Die examinierte Krankenschwester, die am Impfzentrum des Kreises arbeitete, hatte eingeräumt, im April sechs Spritzen überwiegend mit Kochsalzlösungen gefüllt zu haben. Nachträglich hatten die Behörden präzisiert, dass die Frau – anders als zunächst berichtet – ausgesagt habe, auch Impfstoffreste aus anderen Biontech-Ampullen aufgezogen zu haben.
Ihrer Aussage zufolge tat sie das, weil ihr beim Anmischen vorher ein Fläschchen mit Impfstoff heruntergefallen sei, was sie demnach vertuschen wollte. Vor wenigen Tagen hatten Landkreis und Polizei dann mitgeteilt, dass nach weiteren Zeugenaussagen nicht ausgeschlossen werden könne, dass die Frau bereits zuvor Spritzen mit Kochsalzlösungen aufgezogen habe. Um die möglicherweise fehlenden Impfungen nachzuholen, sollten daher alle Betroffenen nachgeimpft werden. Die Beschuldigte ließ über ihren Anwalt dagegen erklären, es handelte sich bei dem Fall im April um einen einmaligen Vorfall.
»Das ist natürlich etwas, was monströs ist«
Ein mögliches politisches Motiv der Frau steht im Raum. Sie soll nach Informationen des SPIEGEL in sozialen Medien die Pandemie mit einer Grippe verglichen und über WhatsApp eine verleumderische Karikatur geteilt haben, die unter Verschwörungsideologen kursiert. Der Verteidiger der Frau weist auch diesen Verdacht zurück.

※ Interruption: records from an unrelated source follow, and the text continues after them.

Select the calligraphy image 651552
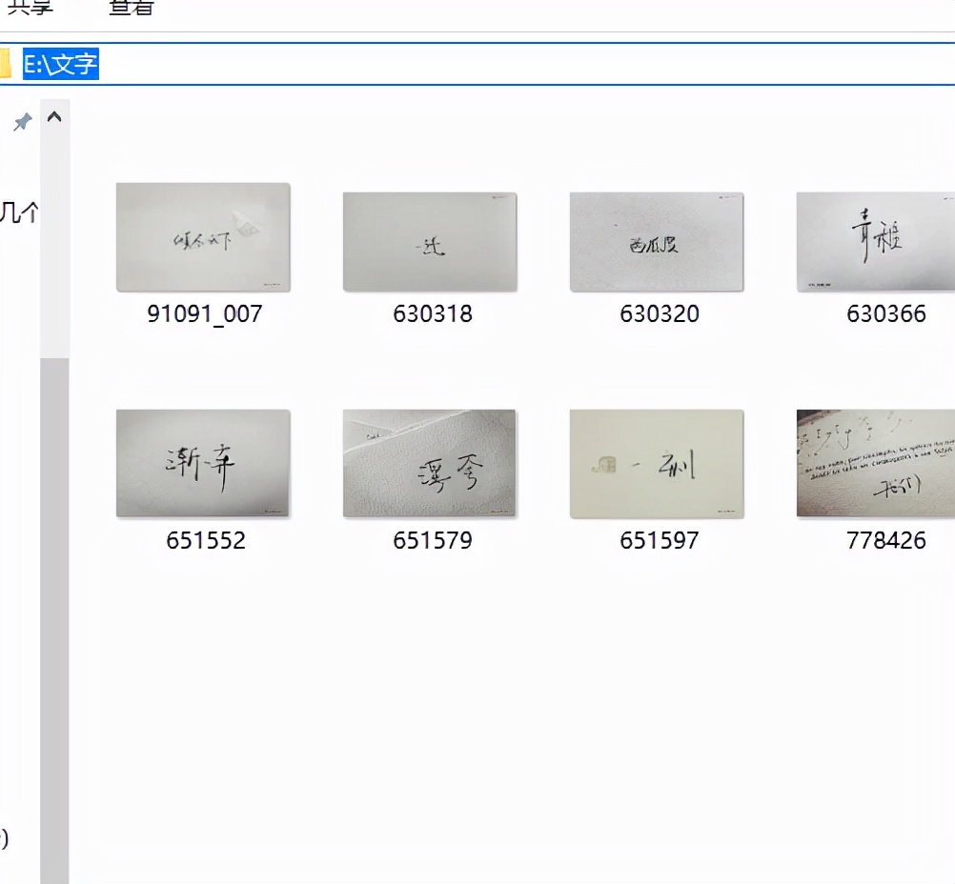click(202, 463)

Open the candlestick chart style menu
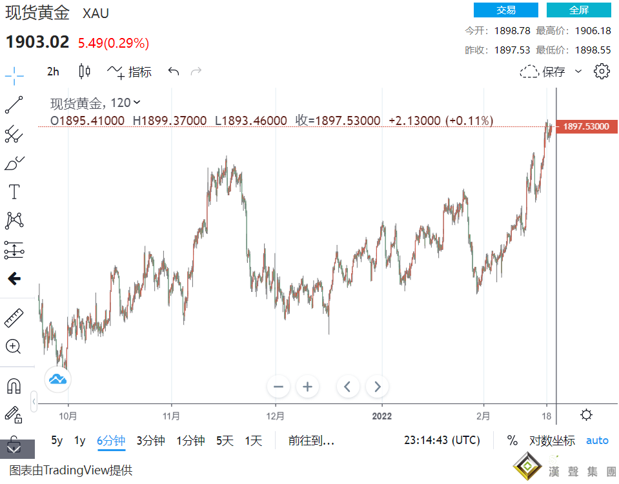click(85, 72)
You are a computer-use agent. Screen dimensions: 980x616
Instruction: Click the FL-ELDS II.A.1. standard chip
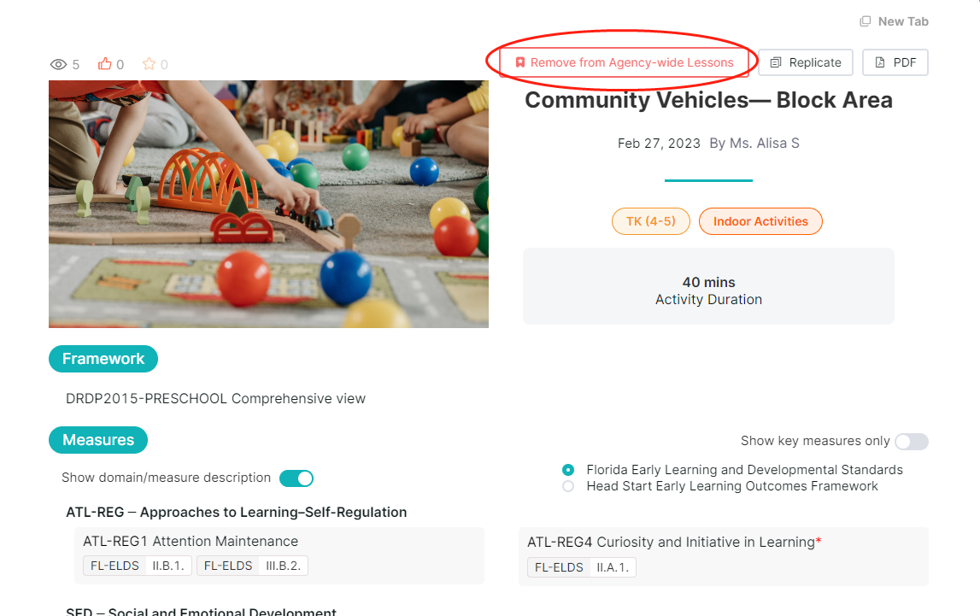tap(582, 567)
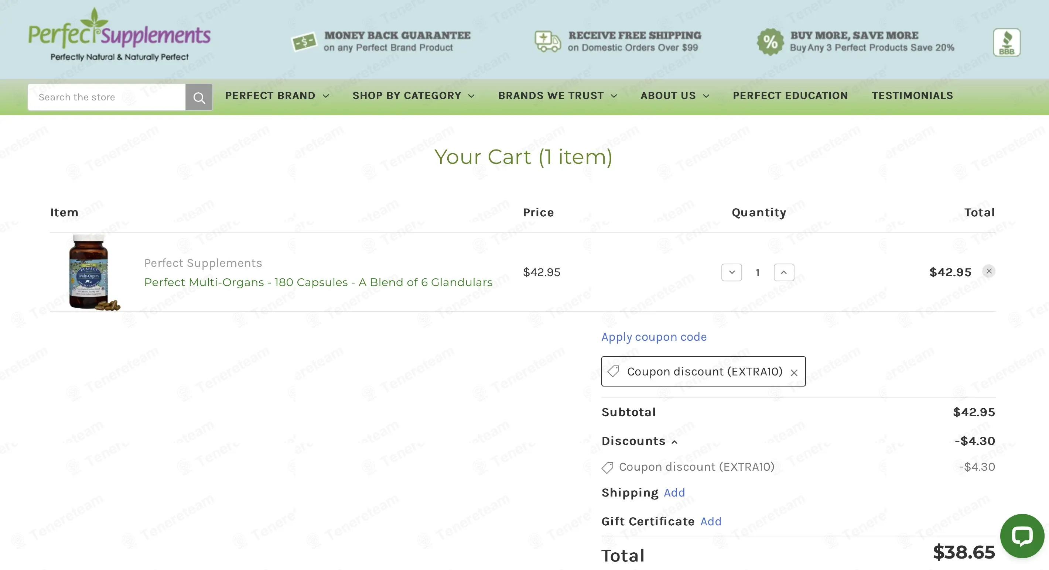Open the Testimonials page
Viewport: 1049px width, 570px height.
pos(912,96)
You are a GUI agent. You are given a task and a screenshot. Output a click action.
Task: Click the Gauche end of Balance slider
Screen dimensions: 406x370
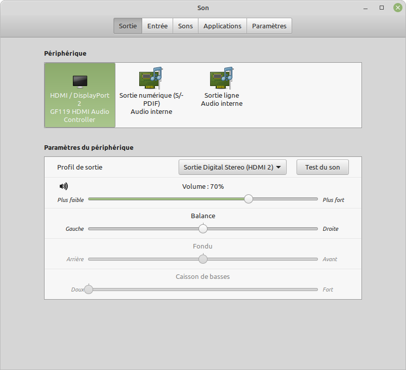point(90,229)
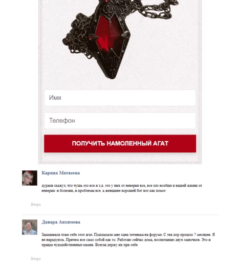Visit Данара Анхимова profile name link
The image size is (237, 266).
pyautogui.click(x=61, y=222)
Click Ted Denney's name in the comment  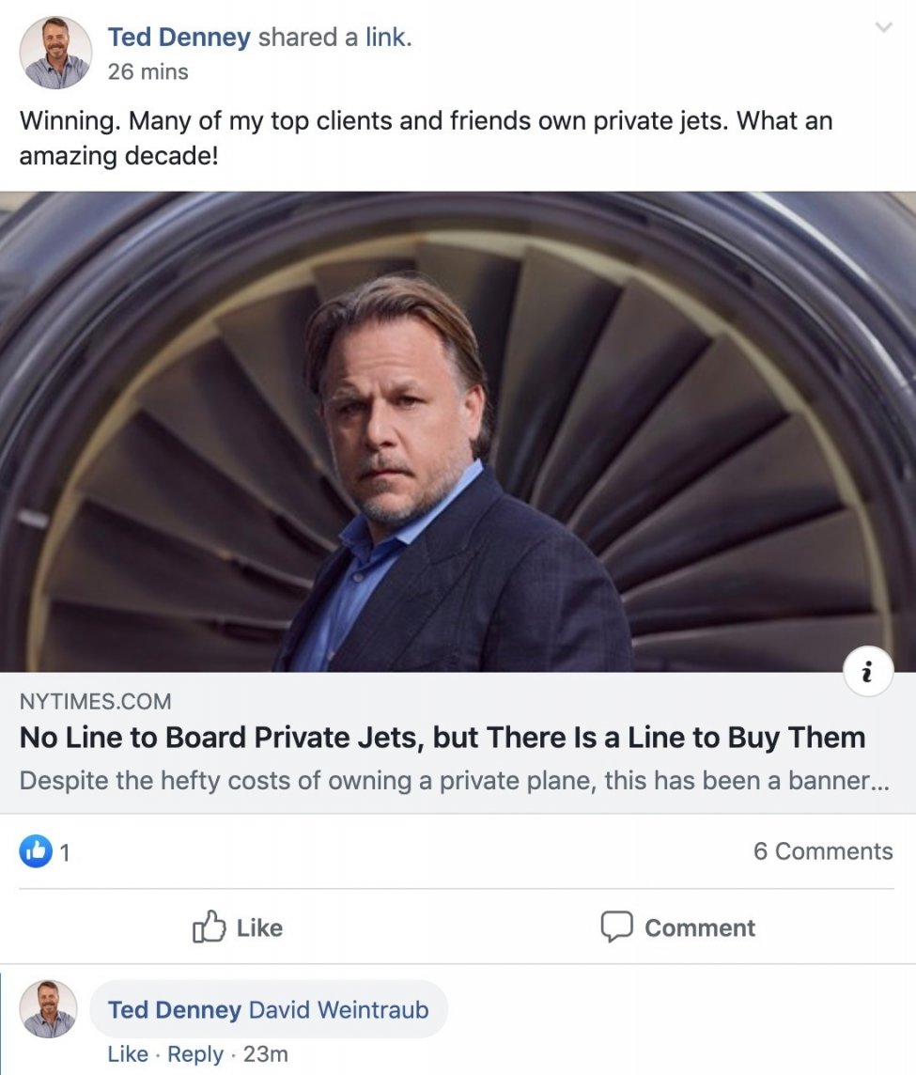[174, 1010]
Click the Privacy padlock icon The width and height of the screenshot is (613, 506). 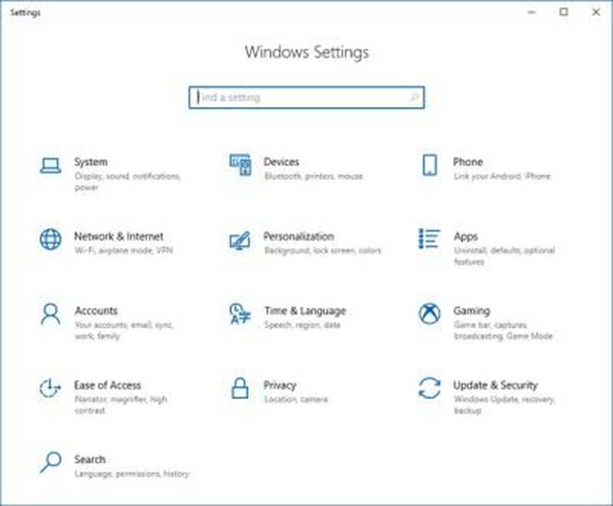240,388
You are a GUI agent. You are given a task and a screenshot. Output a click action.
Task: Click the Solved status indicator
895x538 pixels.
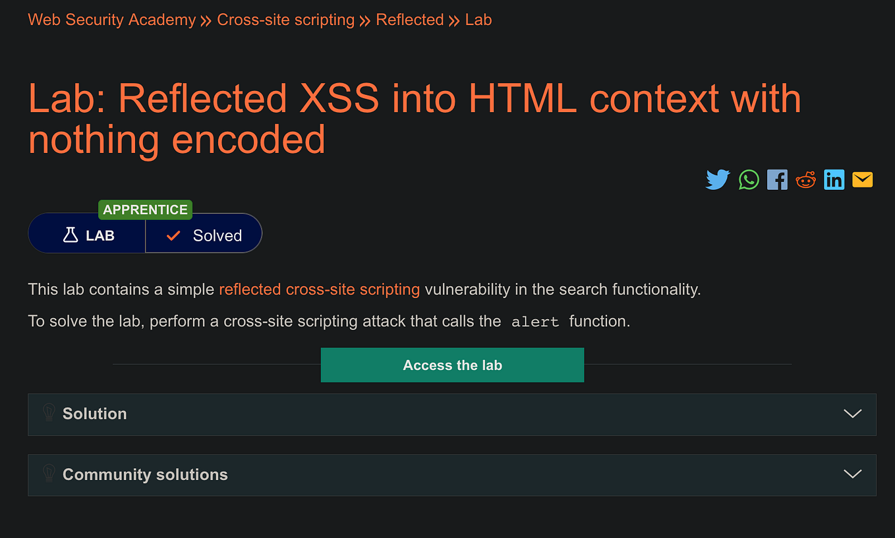pos(203,235)
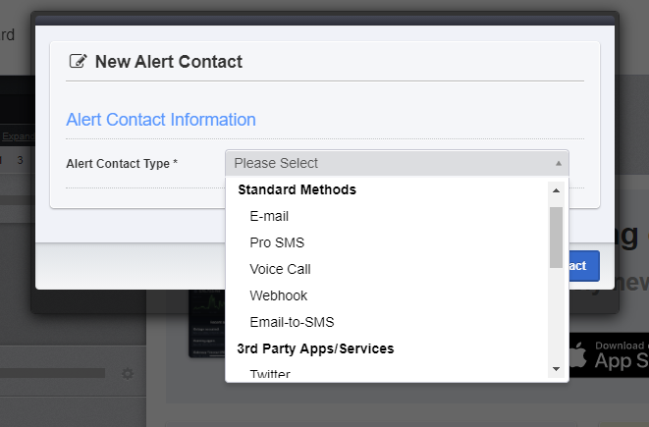
Task: Click the Standard Methods group header
Action: (297, 189)
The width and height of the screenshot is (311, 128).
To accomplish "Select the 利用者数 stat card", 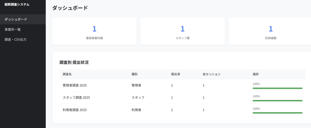I will (270, 32).
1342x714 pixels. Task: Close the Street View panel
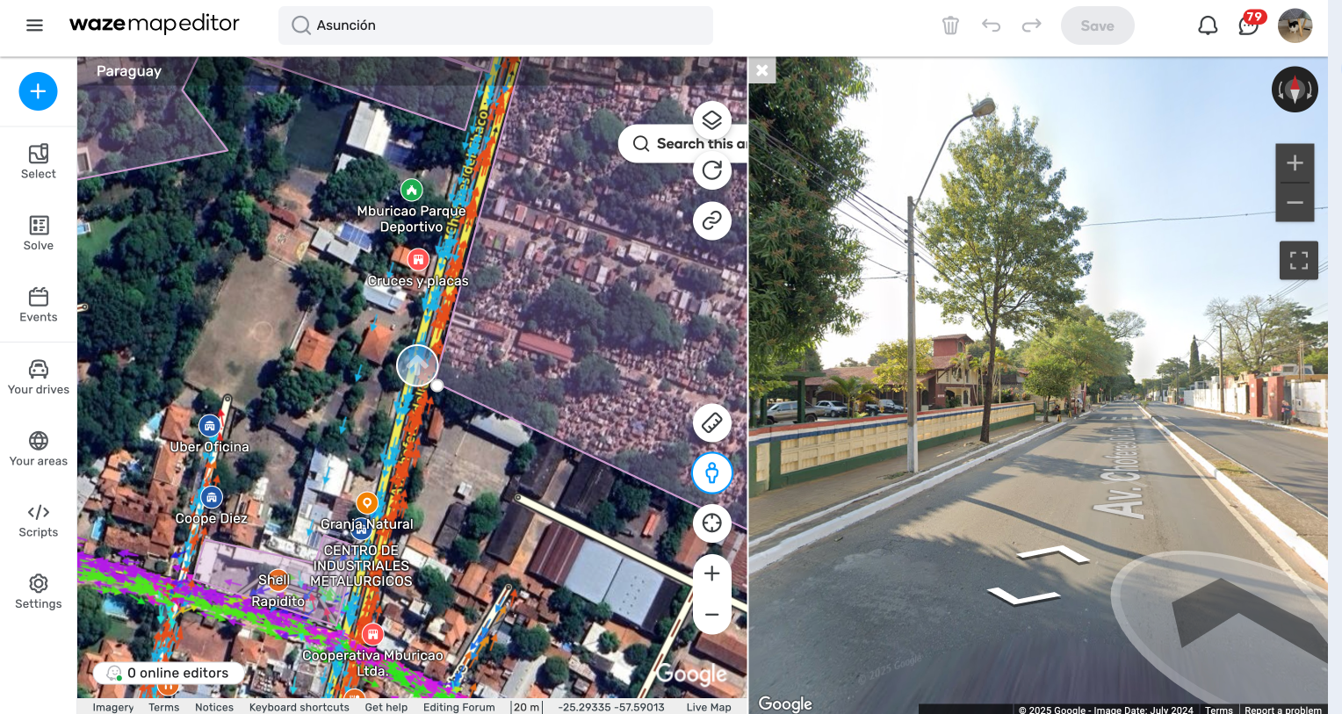761,70
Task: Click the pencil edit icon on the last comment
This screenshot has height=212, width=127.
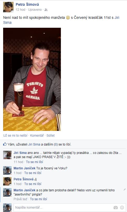Action: click(x=125, y=189)
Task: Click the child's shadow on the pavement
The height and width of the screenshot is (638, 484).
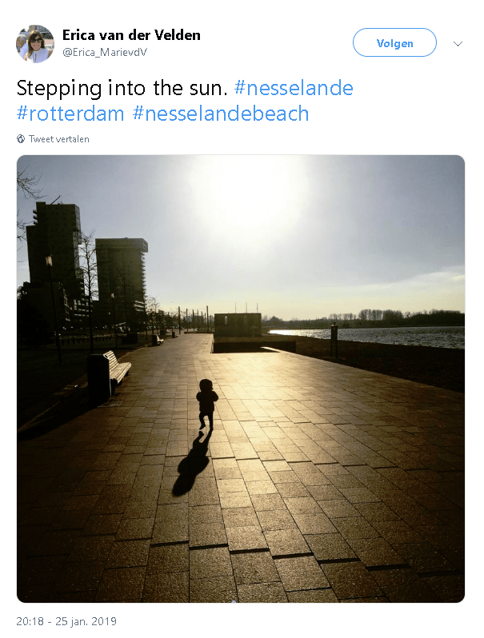Action: [191, 464]
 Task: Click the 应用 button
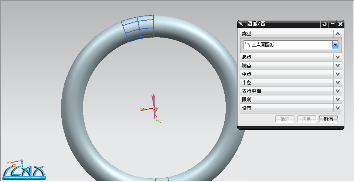tap(307, 119)
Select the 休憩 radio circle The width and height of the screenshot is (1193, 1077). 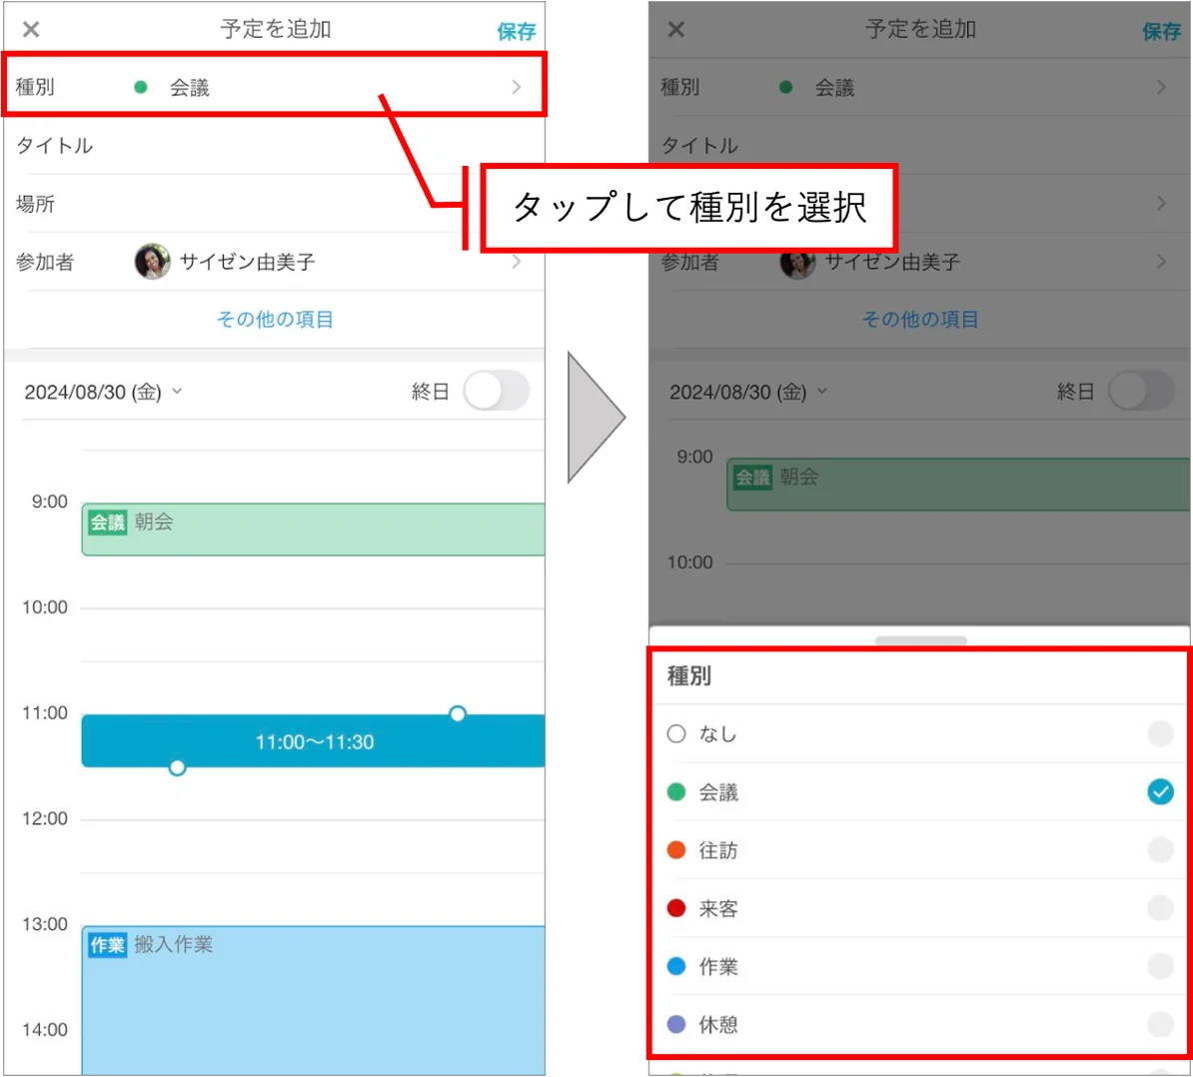[x=1160, y=1024]
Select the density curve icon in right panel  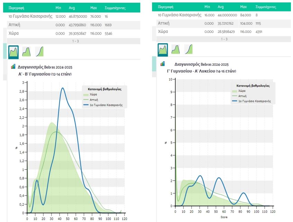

Von den Nachimpfungen ist den Angaben zufolge nun insgesamt etwa jeder zehnte Einwohner des Landkreises betroffen. »Das ist natürlich etwas, was monströs ist«, sagte Ambrosy. Das Vertrauen sei beschädigt und werde Folgen für die Impfkampagne im Landkreis haben. »Wir werben aber trotzdem: Lassen Sie sich impfen.« Wer nicht mehr im Impfzentrum in Friesland geimpft werden wolle, könne sich auch an Haus- und Betriebsärzte wenden. Am Freitag starteten die ersten Nachimpfungen.